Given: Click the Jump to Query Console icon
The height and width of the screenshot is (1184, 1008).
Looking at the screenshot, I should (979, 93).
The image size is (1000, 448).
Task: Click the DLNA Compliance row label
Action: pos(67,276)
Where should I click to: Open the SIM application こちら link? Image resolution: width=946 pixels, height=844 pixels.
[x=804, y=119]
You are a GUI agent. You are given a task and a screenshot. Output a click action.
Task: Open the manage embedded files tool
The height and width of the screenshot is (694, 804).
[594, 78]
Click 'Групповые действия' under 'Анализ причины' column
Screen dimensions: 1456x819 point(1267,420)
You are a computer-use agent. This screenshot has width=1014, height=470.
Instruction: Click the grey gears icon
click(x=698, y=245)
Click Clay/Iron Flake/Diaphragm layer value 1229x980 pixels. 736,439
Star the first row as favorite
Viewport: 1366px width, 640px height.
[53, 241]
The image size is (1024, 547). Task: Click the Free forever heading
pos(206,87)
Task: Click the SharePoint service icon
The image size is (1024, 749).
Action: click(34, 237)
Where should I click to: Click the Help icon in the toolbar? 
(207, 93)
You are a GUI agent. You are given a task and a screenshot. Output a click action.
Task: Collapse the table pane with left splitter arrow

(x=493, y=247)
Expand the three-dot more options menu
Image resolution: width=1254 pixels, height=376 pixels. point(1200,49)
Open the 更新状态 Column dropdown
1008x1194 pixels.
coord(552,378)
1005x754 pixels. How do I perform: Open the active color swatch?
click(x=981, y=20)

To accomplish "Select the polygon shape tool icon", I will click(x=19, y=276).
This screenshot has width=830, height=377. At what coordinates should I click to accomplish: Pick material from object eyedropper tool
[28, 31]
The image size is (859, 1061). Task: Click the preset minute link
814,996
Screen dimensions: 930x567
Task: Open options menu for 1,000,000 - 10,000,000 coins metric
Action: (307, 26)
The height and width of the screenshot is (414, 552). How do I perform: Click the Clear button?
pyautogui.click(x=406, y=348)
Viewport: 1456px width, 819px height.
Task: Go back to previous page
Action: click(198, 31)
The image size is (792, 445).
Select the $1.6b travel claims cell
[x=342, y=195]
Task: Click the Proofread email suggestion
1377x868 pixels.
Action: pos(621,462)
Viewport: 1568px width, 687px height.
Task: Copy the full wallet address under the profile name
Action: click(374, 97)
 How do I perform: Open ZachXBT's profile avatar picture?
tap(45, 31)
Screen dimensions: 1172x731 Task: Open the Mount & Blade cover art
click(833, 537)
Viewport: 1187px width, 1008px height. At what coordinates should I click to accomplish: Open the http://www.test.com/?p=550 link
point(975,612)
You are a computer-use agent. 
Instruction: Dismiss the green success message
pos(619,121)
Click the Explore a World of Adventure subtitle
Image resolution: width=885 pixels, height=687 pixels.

■ COMPITO DA SVOLGERE
Trascrivi come lista JSON di stringhe le righe dell'elenco, partendo da quella che contiene "This screenshot has width=830, height=377." e arrivando a quella che contiene "Action: click(374, 97)", entrambe incluse. Usa una stringa per ogni riga e tralascia le righe vuote.

■ RISULTATO DEL COMPITO
[
  "This screenshot has width=830, height=377. At what coordinates should I click to accomplish: Pick material from object eyedropper tool",
  "[28, 31]",
  "The image size is (859, 1061). Task: Click the preset minute link",
  "814,996",
  "Screen dimensions: 930x567",
  "Task: Open options menu for 1,000,000 - 10,000,000 coins metric",
  "Action: (307, 26)",
  "The height and width of the screenshot is (414, 552). How do I perform: Click the Clear button?",
  "pyautogui.click(x=406, y=348)",
  "Viewport: 1456px width, 819px height.",
  "Task: Go back to previous page",
  "Action: click(198, 31)",
  "The image size is (792, 445).",
  "Select the $1.6b travel claims cell",
  "[x=342, y=195]",
  "Task: Click the Proofread email suggestion",
  "1377x868 pixels.",
  "Action: pos(621,462)",
  "Viewport: 1568px width, 687px height.",
  "Task: Copy the full wallet address under the profile name",
  "Action: click(374, 97)"
]